### [Task instructions]
Set out each line from the following listing that includes the word "resolution".

### [Exercise materials]

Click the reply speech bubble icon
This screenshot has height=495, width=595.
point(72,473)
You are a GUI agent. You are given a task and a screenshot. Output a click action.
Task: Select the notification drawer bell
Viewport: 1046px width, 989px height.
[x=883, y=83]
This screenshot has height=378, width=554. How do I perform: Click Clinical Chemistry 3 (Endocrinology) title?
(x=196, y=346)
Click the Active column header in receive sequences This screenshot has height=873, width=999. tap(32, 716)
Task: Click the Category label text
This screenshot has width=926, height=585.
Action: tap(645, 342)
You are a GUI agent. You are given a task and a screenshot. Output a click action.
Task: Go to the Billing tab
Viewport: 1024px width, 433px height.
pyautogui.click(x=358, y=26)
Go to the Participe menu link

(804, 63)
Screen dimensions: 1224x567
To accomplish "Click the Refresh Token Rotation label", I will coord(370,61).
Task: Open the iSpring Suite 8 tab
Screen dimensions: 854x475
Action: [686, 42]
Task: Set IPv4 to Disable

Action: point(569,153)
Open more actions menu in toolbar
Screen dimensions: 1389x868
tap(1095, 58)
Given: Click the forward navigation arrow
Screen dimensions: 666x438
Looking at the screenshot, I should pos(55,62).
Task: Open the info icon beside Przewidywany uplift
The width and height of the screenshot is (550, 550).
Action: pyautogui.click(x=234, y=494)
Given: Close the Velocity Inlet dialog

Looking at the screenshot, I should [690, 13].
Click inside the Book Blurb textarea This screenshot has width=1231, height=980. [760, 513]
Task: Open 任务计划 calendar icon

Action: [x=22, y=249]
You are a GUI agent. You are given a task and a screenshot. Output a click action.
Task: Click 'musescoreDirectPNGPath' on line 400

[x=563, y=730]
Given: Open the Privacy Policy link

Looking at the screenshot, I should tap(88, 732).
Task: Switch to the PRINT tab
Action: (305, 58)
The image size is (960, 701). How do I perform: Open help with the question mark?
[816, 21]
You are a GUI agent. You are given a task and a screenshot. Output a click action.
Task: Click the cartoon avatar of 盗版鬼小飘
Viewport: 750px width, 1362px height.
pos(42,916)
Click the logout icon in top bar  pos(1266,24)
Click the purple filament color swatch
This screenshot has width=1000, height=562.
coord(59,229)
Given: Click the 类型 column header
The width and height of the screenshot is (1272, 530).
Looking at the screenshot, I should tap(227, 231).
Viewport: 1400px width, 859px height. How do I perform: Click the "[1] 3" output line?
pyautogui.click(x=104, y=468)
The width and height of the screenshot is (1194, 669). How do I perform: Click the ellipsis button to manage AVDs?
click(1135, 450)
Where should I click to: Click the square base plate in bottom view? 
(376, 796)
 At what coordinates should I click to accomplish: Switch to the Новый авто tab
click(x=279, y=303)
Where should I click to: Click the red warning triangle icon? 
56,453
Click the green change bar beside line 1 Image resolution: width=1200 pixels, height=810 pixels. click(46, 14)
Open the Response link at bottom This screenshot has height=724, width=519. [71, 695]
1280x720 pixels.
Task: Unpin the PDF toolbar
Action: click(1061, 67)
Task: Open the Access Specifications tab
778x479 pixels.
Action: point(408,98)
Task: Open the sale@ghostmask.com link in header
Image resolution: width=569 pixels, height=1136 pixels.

### [Result]
Click the green change bar beside line 1 Image resolution: width=1200 pixels, height=810 pixels. click(46, 14)
Image resolution: width=569 pixels, height=1136 pixels.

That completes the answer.